= Beginning of Section =

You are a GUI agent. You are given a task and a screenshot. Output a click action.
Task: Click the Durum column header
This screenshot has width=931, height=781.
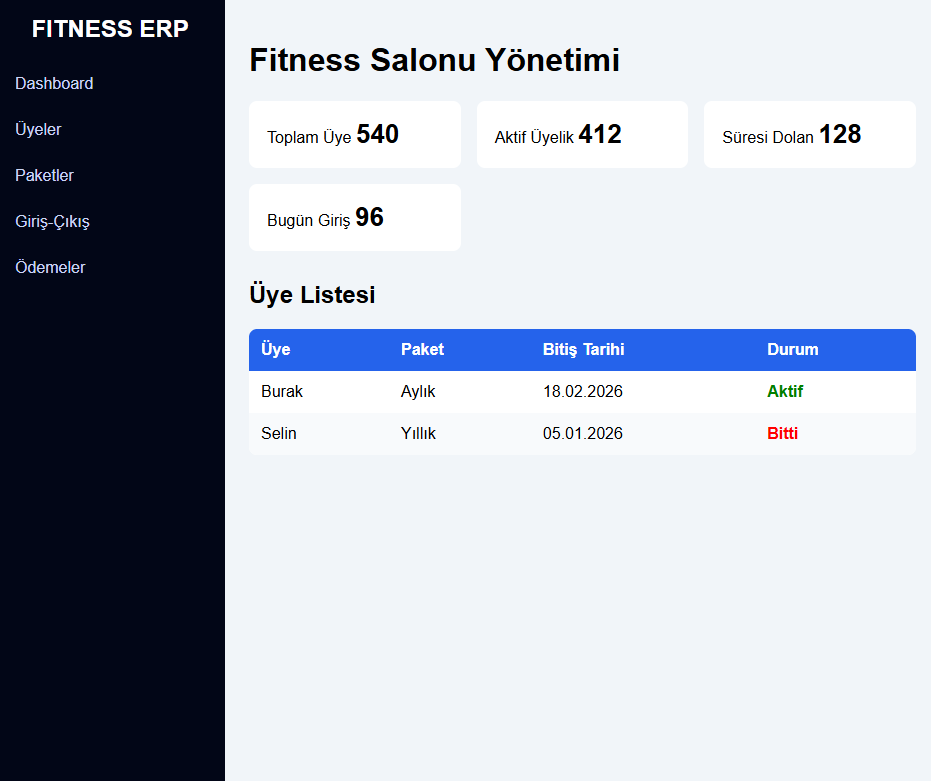(792, 350)
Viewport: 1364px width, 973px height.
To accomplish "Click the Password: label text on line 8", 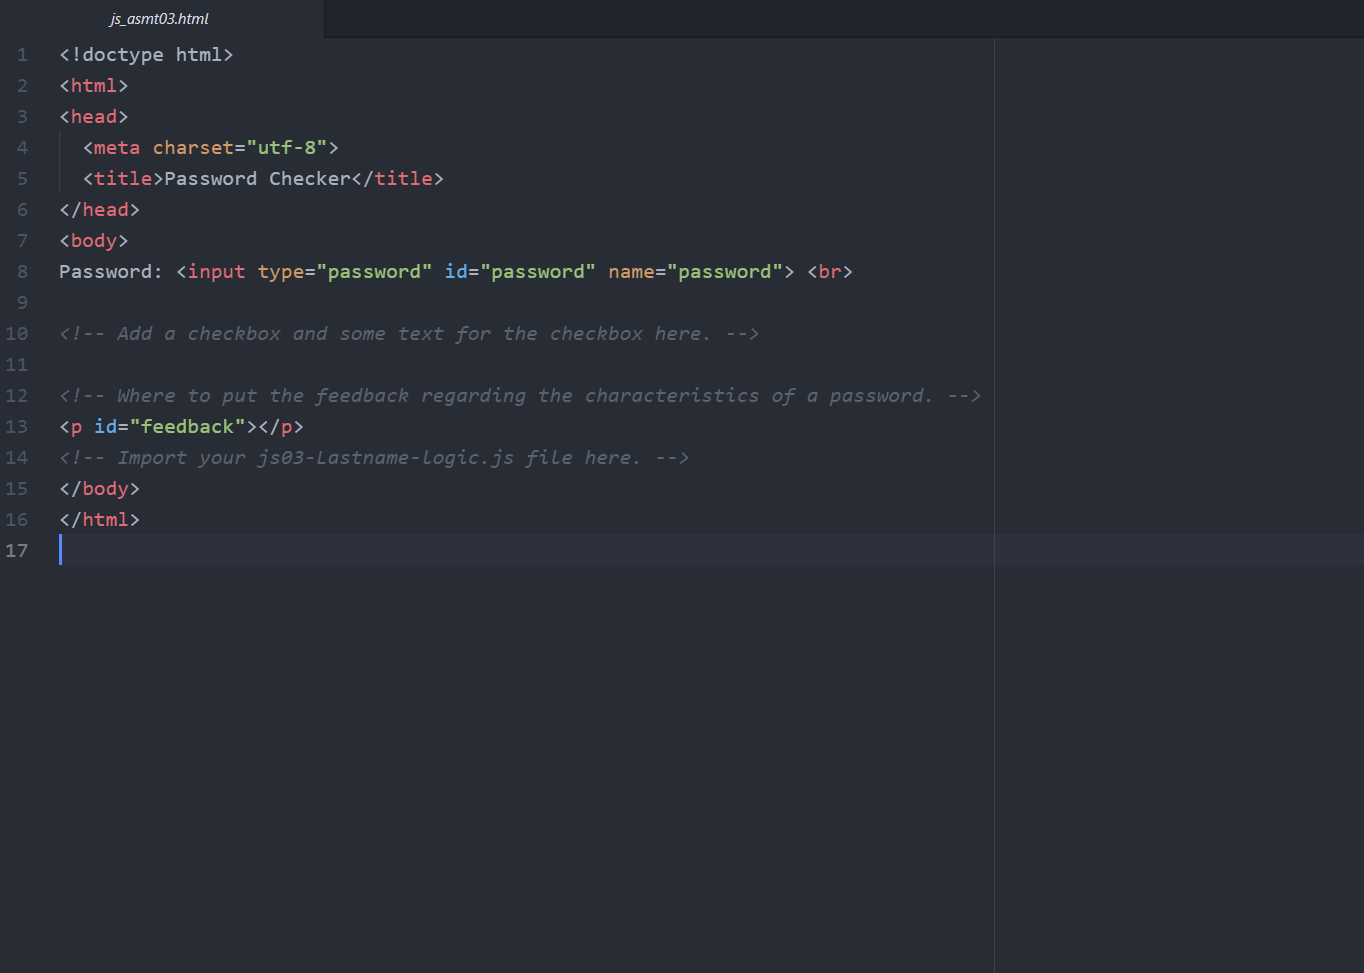I will (x=110, y=271).
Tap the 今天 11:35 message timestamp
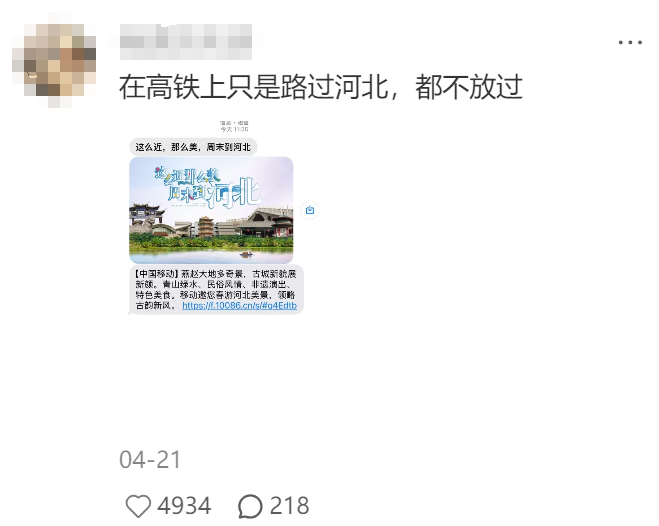Screen dimensions: 659x526 coord(234,129)
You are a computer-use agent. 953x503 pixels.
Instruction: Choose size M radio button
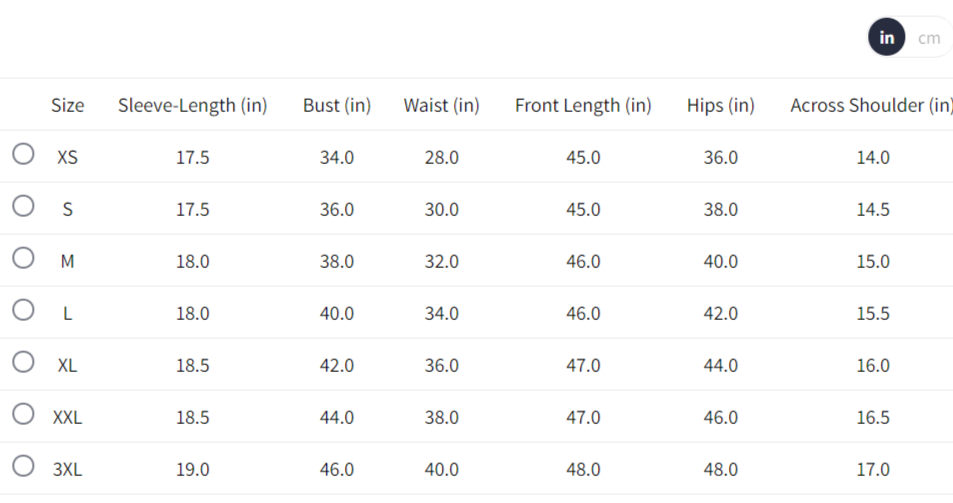click(x=24, y=258)
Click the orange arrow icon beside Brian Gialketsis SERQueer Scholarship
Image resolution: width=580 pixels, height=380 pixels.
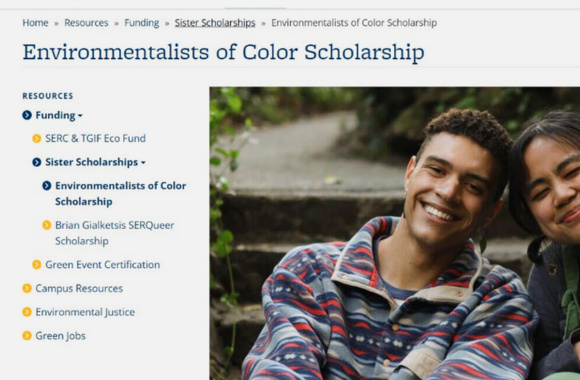click(47, 225)
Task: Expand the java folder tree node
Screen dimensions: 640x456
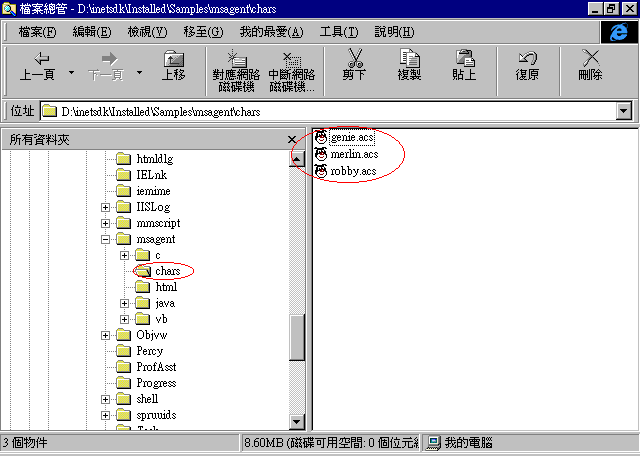Action: coord(125,303)
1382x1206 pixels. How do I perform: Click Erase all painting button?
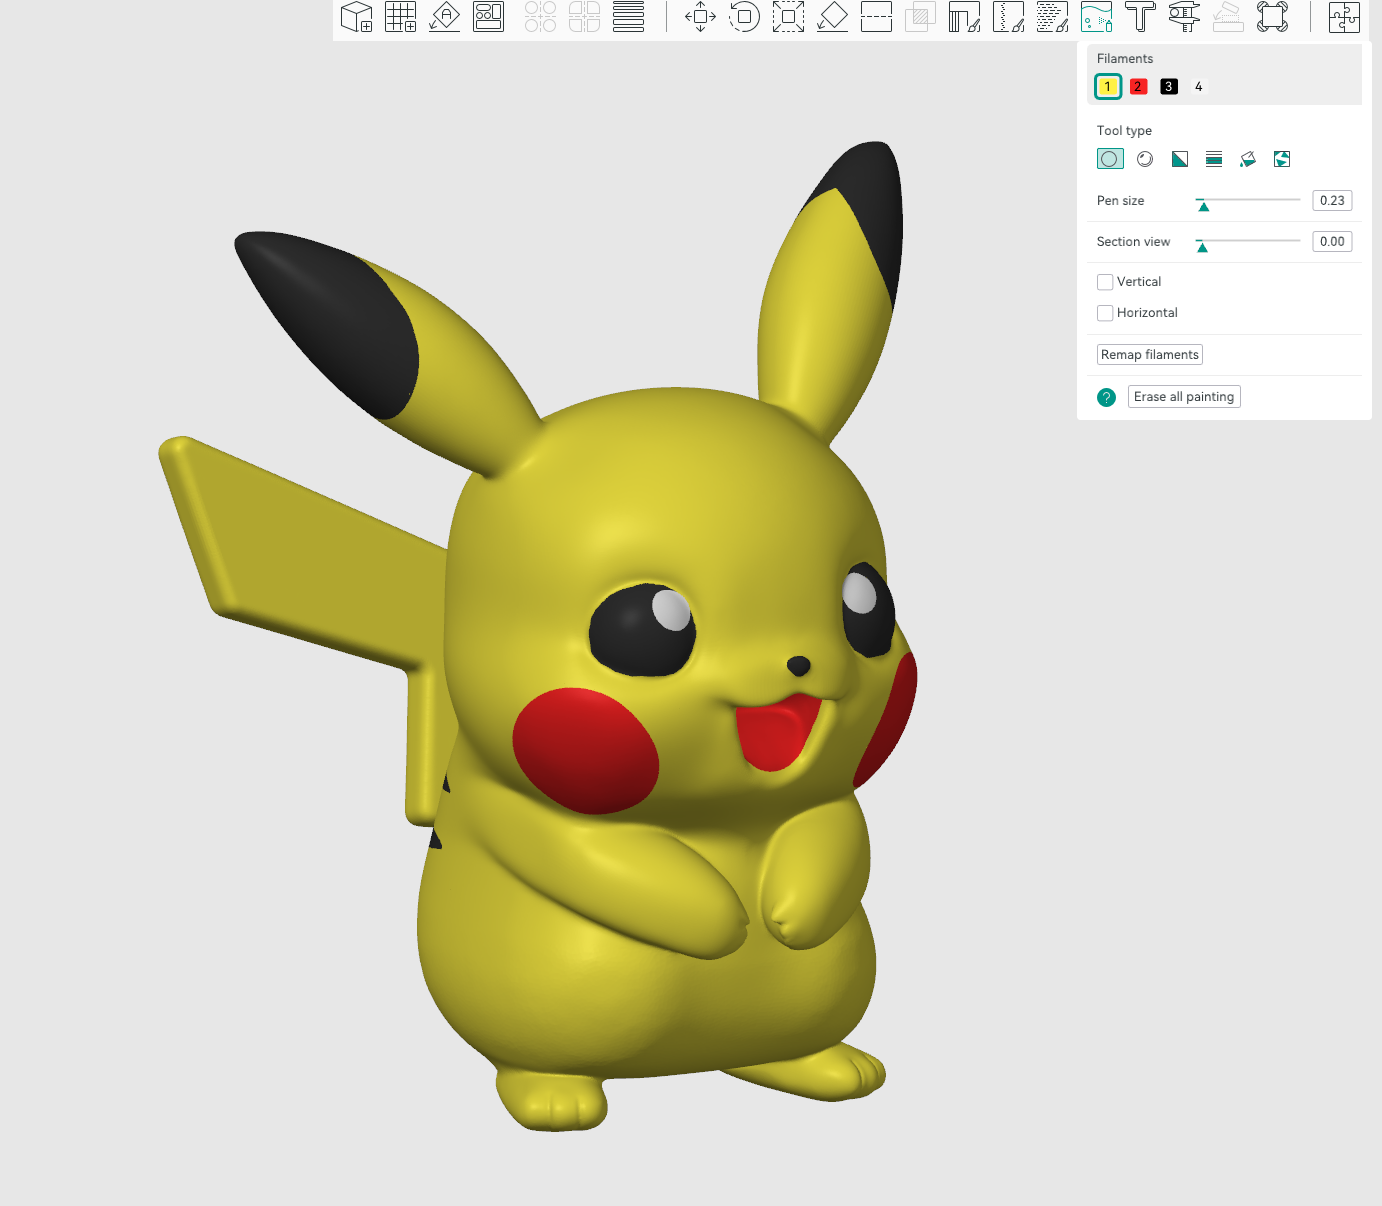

= End of Section =

* [TASK OBJECTIVE]
Please tally the lines of the listing that include the string "agent". Give the total alone.

* [ANSWER TO THIS PROBLEM]
2